Albert Bourla - Chairman of the Board & CEO
Thank you, Angela -- Mikael and -- excuse me, Angela, about the Prevnar. Do you think you can grow it? I'm asking you to do it, but what do you think?
Angela Hwang - Group President of Biopharmaceuticals Group
Well, I think, again, it comes back to the policy questions that have been posed already by the ACIP, which will be discussed in October. As we've said today, there are really 2 up there too. There are 2 questions being posed that are different to what we have with Prevnar 13 today, which is, number one, the ability -- should we or should we not be vaccinating those that are 50-plus? And then secondly, those that are immunocompromised, 18 to 49 or 18 to 59. Both of those populations are different to what we have with 13. So we are engaging.
And we will be engaging at the ACIP, of course, discussing our data with the relevant decision-makers and stakeholders and sharing our information. And we hope to have a positive outcome at the end of ACIP. But honestly, this is all to be discussed. And I think a little too early to speculate what could happen. We need to have a robust scientific discussion to really understand what these opportunities are.
Albert Bourla - Chairman of the Board & CEO
Okay, Angela. We will give you some time to grow it. So with that, I think we've come to the end. Thank you for joining us today, for your continued engagement with Pfizer. We will really appreciate, and we learn a lot from this engagement.
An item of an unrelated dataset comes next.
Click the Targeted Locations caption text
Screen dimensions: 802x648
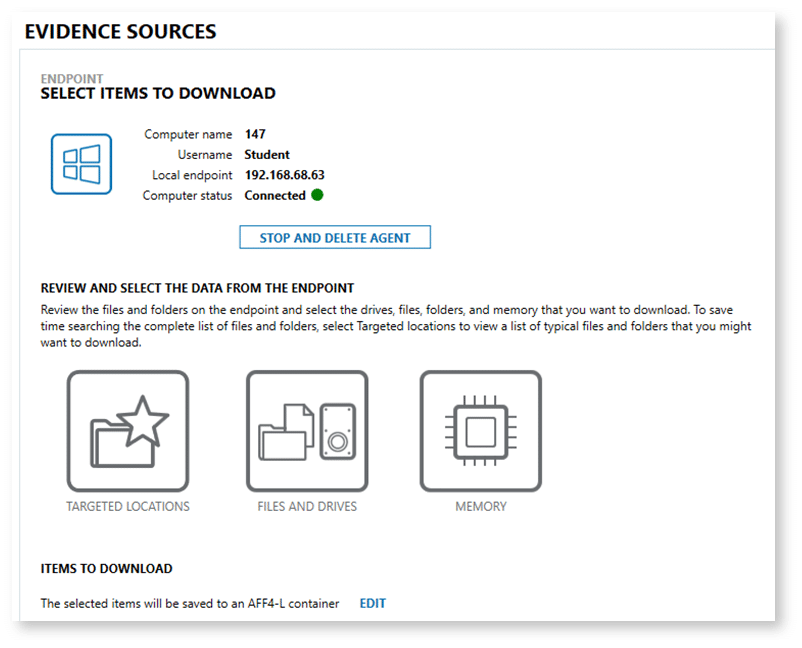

Our experience with the COVID-19 vaccine had taught us a great deal about what is possible and what is impossible. And most things are possible. So most notably, it has taught us that we can drive step changes at Pfizer, not just incremental change.
To keep you updated on the progress we are making in R&D, we will host our next focused investor update later this year. A date will be announced soon. For this event, the Pfizer vaccines team will provide an update on our vaccine pipeline progress, including our plans to continue advancing our cutting-edge science in such areas as mRNA programs for COVID-19 and flu as well as the RSV research programs for both maternal and adult indications and other mRNA vaccines that we are working on.
Before we close, I want to once again thank Chuck Triano. Chuck, for his many contributions to Pfizer and for successfully elevating our Investor Relations function to a best-in-class. Chuck, you are a pro's pro. And on behalf of all Pfizer colleagues, I wish you and your family all the best in the next chapter of your life. Chuck is leaving behind some big shoes to fill, which is why we are thrilled that Chris Stevo has decided to join the Pfizer team.
Chris joins us from the Alexion Pharmaceuticals in Boston, where he was Vice President and Head of Investor Relations. He brings a wealth of experience as a buy-side analyst and portfolio manager as well as a strong network of relationships across the investment community. His deep knowledge of the health care industry would be a great asset, as we continue to advance our innovative pipeline to deliver breakthrough therapies and vaccines to patients and long-term value to shareholders.
With that, I will bring our call to a close. Thank you for joining us. Have a great rest of your day.
Operator
Ladies and gentlemen, this concludes today's call. You may now all disconnect.